(Some items)

______________________________

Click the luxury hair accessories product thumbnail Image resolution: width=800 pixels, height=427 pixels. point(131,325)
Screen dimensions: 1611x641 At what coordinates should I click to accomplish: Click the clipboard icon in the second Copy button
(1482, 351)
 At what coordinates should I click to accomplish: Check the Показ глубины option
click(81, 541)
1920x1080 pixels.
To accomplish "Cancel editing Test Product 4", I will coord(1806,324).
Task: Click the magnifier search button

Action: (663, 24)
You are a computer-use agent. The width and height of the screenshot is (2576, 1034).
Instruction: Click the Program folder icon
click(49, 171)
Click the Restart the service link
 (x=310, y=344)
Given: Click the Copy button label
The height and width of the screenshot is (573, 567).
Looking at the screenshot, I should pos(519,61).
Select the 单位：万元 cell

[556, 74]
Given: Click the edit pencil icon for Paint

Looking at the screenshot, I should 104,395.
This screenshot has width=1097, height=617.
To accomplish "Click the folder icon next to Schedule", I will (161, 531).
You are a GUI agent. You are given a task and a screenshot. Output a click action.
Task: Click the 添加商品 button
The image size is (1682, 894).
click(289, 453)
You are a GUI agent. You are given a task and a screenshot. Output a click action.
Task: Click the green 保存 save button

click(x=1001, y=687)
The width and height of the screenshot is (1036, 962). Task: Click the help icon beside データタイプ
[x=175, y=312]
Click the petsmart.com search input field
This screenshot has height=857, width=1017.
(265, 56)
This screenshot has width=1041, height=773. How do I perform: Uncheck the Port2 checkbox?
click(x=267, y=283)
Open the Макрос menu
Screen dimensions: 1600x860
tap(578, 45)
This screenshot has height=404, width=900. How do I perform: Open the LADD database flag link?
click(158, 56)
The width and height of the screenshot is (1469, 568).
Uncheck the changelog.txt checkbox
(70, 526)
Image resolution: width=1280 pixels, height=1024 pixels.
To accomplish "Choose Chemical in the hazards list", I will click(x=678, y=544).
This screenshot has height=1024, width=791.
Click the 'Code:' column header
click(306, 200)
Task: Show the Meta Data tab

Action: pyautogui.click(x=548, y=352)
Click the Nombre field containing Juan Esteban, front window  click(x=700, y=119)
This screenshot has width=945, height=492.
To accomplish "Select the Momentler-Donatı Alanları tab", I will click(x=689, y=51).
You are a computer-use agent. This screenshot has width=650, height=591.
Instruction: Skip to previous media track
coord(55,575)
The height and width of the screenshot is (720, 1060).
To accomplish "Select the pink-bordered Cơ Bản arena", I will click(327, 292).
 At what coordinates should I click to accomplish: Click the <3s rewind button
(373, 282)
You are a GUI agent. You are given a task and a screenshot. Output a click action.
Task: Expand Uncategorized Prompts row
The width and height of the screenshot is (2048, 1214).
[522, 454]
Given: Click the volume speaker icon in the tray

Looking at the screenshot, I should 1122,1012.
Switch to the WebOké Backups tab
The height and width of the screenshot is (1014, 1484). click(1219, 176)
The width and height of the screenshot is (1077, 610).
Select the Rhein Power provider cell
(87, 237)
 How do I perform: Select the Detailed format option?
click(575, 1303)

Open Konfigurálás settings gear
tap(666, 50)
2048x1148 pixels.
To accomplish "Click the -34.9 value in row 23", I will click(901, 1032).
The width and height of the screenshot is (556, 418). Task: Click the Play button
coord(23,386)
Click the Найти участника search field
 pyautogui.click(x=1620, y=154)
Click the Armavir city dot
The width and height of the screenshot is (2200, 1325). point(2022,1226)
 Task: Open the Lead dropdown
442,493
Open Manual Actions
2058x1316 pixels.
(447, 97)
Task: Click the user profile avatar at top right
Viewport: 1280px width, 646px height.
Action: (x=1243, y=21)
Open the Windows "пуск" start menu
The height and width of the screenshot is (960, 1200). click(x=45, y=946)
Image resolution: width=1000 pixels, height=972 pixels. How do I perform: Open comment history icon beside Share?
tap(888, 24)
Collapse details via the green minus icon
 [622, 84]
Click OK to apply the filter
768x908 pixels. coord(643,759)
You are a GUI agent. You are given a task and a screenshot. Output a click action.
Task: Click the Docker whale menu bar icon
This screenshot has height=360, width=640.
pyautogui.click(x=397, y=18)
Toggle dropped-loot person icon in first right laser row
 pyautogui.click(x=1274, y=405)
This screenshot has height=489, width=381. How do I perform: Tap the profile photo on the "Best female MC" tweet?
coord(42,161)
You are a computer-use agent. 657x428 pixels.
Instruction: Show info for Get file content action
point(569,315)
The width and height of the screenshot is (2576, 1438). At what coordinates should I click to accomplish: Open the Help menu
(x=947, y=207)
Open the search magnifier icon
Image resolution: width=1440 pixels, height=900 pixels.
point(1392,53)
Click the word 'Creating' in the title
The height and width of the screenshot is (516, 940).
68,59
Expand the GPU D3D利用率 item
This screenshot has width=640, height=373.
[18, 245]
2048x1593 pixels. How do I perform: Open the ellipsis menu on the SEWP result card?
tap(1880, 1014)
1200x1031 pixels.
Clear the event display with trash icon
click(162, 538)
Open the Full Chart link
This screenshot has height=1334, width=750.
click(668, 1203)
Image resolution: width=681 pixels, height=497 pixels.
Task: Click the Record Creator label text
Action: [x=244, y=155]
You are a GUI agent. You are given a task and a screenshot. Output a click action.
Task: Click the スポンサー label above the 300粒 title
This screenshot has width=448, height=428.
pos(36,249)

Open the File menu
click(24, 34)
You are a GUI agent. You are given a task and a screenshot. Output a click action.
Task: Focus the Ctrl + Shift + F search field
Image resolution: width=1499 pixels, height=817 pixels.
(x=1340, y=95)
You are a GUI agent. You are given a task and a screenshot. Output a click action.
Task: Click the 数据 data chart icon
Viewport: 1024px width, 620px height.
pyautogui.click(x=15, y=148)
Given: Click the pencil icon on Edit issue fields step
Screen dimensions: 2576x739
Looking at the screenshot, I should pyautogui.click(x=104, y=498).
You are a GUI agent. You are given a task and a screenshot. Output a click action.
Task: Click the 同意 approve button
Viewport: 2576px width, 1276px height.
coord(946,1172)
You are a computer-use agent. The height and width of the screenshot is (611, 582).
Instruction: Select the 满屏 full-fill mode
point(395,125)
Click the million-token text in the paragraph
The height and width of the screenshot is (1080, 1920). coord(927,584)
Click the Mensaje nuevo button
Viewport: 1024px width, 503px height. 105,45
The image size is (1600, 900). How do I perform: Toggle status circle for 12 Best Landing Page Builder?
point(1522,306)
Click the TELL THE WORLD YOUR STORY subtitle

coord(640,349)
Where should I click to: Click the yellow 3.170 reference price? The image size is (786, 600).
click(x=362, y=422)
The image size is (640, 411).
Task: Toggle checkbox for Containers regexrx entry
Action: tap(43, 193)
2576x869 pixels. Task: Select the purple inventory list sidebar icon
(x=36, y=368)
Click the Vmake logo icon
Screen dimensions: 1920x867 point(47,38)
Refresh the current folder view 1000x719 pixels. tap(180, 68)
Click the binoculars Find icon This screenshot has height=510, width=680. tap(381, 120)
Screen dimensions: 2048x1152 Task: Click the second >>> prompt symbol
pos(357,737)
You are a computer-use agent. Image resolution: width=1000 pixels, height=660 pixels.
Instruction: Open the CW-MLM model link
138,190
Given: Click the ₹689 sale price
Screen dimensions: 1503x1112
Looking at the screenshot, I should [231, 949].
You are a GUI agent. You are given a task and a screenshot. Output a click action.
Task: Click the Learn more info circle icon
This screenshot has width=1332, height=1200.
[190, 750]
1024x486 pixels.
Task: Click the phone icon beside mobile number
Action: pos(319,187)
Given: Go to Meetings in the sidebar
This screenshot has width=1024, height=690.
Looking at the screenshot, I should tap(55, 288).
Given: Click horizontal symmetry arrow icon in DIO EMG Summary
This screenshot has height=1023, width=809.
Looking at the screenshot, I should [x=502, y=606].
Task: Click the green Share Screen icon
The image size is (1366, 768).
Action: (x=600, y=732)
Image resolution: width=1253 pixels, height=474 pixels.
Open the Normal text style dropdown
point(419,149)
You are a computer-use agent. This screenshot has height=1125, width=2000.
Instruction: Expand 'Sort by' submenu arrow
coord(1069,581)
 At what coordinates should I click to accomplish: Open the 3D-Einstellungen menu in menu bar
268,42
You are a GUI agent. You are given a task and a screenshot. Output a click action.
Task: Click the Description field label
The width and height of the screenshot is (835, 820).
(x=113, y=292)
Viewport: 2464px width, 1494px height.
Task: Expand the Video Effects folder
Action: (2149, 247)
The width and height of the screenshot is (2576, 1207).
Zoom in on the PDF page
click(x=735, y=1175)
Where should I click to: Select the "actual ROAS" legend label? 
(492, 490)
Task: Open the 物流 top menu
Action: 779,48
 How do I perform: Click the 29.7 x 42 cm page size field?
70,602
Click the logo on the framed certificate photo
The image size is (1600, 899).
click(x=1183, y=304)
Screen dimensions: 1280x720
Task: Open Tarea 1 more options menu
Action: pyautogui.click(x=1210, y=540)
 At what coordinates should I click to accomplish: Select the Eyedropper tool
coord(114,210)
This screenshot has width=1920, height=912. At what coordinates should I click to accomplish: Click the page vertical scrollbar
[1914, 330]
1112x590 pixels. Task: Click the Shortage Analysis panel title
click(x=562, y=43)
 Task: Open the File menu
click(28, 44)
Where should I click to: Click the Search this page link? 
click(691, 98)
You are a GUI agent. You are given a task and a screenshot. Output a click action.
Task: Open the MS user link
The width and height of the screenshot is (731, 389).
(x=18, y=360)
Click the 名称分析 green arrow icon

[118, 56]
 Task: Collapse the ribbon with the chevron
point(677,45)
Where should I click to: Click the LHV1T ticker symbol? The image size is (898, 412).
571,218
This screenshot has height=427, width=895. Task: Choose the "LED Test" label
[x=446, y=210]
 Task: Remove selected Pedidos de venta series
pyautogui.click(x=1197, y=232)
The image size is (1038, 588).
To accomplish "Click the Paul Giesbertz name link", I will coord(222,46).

______________________________

■ **Task to complete**: Repeat verbatim the lines of the items above, beginning with the line containing "1200x1031 pixels." and continuing through the line containing "Action: [x=244, y=155]", with both of those lines included.

■ **Solution for this problem**:
1200x1031 pixels.
Clear the event display with trash icon
click(162, 538)
Open the Full Chart link
This screenshot has height=1334, width=750.
click(668, 1203)
Image resolution: width=681 pixels, height=497 pixels.
Task: Click the Record Creator label text
Action: [x=244, y=155]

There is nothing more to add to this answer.